Lead is still present in drinking water in many communities, where it can leach from lead pipes in homes, apartment buildings and municipal water system, or from brass fittings or solder used in plumbing. Another 25,000 to 30,000 tons of lead enters the U.S. environment each year from hunting and shooting-range ammunition, fishing-line weights, discarded batteries and electronic waste, said Mark Pokras at Tufts University.
Coal-burning power plants in developed nations also generate some lead in emissions and more so in ash, and the steep rise in coal power in China has boosted levels worldwide because regulations are more lax. Larger lead particles fall to the ground within about 200 meters of the source (including tailpipes, by the way), but the smaller particles, about 0.5 micron in size, can remain airborne for a week before they settle out. According to Flegal, lead particles from China have been found in rainfall in Santa Cruz, Calif.

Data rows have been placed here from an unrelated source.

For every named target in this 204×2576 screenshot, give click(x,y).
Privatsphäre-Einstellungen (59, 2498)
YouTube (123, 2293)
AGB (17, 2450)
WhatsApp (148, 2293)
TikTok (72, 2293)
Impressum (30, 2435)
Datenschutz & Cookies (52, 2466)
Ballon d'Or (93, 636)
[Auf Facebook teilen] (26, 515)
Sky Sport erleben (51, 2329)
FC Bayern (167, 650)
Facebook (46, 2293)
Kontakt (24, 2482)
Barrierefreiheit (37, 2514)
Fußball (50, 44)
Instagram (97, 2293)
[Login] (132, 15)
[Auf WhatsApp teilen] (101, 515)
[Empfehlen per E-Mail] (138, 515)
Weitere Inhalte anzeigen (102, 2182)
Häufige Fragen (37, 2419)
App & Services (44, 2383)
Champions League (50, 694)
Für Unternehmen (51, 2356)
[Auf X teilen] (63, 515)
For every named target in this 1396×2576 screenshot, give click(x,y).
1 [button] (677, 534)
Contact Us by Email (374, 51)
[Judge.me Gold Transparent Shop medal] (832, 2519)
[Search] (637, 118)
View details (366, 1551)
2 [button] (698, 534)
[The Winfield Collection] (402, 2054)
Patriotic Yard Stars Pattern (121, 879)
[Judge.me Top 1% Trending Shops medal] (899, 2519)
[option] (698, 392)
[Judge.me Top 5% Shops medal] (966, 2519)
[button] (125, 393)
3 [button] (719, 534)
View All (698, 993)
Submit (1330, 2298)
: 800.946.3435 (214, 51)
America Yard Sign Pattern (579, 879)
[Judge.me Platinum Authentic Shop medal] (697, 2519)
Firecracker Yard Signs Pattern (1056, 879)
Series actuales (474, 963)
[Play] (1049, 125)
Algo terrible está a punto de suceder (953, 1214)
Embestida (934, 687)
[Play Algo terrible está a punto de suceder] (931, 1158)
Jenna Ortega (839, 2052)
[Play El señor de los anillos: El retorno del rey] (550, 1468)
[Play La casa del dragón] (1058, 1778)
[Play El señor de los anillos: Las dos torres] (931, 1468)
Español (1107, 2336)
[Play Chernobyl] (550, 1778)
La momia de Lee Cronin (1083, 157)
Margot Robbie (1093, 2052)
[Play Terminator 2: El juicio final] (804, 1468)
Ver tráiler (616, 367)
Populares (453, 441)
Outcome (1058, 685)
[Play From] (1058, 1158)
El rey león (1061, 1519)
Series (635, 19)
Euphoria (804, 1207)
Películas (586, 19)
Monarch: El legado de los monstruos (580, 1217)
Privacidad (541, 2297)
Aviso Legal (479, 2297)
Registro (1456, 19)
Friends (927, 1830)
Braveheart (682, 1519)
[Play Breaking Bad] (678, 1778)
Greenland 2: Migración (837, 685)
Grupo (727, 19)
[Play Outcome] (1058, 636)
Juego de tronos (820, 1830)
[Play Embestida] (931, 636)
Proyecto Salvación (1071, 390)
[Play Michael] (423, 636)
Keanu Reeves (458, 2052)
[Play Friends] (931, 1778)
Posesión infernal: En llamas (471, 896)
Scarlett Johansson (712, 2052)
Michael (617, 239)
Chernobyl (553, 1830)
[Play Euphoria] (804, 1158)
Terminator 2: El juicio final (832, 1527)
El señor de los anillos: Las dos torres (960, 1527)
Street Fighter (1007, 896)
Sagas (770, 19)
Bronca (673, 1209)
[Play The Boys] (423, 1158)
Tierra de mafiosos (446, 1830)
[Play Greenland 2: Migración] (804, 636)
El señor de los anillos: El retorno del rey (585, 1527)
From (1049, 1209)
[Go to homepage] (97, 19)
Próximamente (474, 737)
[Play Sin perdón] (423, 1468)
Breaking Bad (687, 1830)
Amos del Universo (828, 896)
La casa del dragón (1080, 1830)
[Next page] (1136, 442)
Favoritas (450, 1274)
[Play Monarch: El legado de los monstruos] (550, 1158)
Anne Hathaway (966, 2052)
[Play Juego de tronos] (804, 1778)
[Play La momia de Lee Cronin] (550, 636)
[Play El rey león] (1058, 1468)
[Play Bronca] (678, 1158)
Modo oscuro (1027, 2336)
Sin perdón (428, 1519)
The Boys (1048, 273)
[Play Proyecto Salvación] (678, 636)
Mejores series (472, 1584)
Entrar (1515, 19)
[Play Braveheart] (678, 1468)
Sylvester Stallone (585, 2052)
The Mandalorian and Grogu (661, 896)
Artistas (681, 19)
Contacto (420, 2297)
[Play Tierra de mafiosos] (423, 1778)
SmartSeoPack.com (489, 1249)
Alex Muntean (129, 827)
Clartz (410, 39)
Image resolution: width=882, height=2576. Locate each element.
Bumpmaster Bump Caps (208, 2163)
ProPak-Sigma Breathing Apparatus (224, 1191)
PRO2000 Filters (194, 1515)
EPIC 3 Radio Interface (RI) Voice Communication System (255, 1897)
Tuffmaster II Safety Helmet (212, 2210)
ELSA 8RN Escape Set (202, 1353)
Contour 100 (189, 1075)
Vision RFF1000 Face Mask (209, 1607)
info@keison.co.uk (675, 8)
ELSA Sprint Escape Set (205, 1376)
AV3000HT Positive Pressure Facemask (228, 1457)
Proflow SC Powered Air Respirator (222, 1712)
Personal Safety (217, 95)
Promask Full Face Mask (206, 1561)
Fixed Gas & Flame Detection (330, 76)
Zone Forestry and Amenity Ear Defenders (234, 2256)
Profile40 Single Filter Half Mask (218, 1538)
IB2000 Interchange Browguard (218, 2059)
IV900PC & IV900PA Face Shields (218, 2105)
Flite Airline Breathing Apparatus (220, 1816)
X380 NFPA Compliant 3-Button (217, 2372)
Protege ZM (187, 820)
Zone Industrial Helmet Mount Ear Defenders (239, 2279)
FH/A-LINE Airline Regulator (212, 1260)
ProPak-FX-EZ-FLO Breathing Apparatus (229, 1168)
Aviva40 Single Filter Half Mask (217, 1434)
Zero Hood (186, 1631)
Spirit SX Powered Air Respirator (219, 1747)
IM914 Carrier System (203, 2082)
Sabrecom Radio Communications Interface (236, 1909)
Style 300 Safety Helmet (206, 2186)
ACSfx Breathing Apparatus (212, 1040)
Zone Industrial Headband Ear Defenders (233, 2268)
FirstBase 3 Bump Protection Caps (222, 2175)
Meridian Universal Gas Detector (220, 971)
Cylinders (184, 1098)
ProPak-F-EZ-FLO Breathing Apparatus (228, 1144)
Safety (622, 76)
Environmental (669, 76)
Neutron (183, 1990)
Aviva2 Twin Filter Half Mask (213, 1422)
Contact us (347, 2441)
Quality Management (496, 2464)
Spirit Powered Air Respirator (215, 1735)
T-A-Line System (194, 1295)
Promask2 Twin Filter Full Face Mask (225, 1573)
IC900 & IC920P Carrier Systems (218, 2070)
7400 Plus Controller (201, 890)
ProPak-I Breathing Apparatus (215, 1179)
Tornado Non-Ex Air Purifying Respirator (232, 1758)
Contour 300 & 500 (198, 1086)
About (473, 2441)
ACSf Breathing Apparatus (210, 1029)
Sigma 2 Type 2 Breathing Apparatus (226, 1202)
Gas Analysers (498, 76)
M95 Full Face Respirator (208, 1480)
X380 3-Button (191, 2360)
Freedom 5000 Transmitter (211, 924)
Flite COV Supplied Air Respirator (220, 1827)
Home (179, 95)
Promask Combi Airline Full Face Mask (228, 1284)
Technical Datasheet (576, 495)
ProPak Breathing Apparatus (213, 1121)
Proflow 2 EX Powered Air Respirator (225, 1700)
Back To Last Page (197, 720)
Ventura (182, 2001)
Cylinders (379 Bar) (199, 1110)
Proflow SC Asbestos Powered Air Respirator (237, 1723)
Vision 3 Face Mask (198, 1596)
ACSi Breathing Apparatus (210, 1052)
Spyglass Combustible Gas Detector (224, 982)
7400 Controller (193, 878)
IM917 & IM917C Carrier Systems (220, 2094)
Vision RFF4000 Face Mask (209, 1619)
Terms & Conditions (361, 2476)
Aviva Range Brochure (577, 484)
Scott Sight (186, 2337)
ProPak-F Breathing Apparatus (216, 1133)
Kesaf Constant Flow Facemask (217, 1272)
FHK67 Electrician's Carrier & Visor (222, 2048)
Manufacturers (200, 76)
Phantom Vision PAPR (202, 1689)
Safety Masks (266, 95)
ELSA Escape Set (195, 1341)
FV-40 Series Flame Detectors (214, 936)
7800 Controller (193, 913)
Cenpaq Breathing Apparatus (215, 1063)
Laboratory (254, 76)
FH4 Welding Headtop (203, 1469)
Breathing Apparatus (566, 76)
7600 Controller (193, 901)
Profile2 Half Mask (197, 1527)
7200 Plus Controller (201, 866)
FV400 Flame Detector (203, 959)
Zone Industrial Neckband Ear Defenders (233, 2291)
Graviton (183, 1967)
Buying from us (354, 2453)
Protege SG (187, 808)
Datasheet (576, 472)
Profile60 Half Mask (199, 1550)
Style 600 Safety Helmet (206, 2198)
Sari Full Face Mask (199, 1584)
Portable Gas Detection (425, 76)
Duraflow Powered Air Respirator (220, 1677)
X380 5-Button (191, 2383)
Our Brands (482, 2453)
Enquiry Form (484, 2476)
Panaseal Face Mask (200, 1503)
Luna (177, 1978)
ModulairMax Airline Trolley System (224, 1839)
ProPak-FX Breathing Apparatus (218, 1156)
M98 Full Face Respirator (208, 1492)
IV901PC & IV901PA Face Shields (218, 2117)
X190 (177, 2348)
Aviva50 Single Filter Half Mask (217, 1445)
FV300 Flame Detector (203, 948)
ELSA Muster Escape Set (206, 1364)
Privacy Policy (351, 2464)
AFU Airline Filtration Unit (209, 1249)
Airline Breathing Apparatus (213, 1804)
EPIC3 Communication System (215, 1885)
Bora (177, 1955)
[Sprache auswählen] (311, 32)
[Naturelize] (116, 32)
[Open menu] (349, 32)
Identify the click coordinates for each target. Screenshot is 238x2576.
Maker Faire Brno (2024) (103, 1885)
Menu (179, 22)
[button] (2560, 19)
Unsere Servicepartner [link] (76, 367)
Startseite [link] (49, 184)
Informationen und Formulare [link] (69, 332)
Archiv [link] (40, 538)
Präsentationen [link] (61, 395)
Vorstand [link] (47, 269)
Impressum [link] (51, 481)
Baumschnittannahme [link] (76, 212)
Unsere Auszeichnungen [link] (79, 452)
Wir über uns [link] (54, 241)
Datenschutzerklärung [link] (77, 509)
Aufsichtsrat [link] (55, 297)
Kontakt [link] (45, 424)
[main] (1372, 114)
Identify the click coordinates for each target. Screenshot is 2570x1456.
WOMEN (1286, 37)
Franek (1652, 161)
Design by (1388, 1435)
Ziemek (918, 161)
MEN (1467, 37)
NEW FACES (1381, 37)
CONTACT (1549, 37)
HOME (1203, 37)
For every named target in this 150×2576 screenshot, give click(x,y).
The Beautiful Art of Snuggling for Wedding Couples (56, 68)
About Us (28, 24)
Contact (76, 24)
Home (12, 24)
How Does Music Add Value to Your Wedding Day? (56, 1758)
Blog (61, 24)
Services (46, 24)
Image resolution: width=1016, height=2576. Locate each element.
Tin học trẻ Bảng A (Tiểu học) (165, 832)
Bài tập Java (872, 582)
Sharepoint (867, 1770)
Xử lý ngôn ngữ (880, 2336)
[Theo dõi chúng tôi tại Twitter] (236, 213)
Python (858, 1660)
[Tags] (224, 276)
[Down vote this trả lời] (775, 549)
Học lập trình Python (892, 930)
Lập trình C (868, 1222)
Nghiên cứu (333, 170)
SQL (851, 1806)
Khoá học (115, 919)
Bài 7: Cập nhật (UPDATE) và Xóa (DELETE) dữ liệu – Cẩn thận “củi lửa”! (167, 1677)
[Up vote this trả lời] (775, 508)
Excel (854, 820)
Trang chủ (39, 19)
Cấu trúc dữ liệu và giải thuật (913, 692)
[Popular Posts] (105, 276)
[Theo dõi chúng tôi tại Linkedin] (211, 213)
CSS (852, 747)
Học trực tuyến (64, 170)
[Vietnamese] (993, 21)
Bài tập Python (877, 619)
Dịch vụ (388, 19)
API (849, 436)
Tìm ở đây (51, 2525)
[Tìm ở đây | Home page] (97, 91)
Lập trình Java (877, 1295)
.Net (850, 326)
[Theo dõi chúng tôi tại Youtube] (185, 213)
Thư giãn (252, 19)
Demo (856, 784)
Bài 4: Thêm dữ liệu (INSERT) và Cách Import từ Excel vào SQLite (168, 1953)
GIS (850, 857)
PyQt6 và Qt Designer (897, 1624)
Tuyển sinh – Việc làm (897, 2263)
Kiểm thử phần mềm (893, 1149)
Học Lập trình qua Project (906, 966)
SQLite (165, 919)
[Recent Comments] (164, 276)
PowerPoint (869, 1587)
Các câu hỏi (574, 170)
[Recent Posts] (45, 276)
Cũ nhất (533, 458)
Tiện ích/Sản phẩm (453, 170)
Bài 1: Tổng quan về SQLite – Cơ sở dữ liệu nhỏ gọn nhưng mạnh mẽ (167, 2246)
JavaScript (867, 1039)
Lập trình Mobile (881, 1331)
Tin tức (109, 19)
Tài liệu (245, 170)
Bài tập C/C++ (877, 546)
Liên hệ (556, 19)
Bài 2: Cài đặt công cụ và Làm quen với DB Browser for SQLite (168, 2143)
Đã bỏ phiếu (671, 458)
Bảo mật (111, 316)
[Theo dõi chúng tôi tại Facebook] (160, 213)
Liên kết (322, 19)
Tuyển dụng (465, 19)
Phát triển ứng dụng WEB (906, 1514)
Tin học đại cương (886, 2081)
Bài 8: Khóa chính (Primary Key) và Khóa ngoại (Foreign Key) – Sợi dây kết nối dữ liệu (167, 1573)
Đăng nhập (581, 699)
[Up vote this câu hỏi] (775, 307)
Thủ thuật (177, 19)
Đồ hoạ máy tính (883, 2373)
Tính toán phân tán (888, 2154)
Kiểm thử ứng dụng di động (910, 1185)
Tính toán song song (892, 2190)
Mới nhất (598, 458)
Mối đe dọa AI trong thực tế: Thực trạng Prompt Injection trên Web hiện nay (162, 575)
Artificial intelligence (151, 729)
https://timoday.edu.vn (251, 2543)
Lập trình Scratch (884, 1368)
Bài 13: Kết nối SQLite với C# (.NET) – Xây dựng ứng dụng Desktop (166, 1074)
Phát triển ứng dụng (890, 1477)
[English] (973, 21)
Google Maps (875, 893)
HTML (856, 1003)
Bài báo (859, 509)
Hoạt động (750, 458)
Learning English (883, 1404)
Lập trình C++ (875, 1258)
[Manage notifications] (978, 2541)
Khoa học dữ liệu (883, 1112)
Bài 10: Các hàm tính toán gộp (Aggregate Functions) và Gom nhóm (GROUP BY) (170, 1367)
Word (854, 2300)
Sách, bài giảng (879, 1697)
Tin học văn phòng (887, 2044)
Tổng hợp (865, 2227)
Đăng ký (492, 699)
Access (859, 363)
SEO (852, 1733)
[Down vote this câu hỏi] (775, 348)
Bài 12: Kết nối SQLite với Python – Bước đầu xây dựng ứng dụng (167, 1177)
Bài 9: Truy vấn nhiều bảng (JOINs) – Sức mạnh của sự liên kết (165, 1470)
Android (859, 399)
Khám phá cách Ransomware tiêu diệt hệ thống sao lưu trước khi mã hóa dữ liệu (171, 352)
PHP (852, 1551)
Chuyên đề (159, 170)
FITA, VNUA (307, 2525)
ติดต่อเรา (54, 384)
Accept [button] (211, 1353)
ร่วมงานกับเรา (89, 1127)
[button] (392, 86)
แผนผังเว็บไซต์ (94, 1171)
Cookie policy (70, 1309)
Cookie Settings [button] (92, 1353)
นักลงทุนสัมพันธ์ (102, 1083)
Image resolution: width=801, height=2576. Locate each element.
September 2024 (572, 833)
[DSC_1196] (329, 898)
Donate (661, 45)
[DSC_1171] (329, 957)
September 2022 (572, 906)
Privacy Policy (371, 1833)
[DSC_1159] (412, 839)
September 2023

Many steps can be taken nationwide to further reduce lead levels. Tougher emissions laws can be imposed. Lead paint, still sold in China, for example, can be banned in that country, or for import by other countries. Lead pipes and old lead paint can be removed. A high tax could be imposed on products containing lead, and lead in ammunition and fishing weights could be replaced with substitutes—although materials such as tungsten have not performed well in bullets. A different view about prevention is needed, too. For years, U.S. regulators have focused primarily on reducing lead poisoning, and they have succeeded. “So now we have to stop thinking about the problem as a small number of people who have an acute exposure, and start thinking about the problem as a large number of people who have a chronic exposure,” Schwartz said.
Cost analyses might help push regulators into action, Reyes said. “Perhaps we will find that an X-amount of reduction in lead exposure equates with an X-amount of rise in test scores” [which has been shown in Massachusetts], she said. “Or perhaps we will find that a certain amount of reduction equates with a certain reduction in health-care costs.”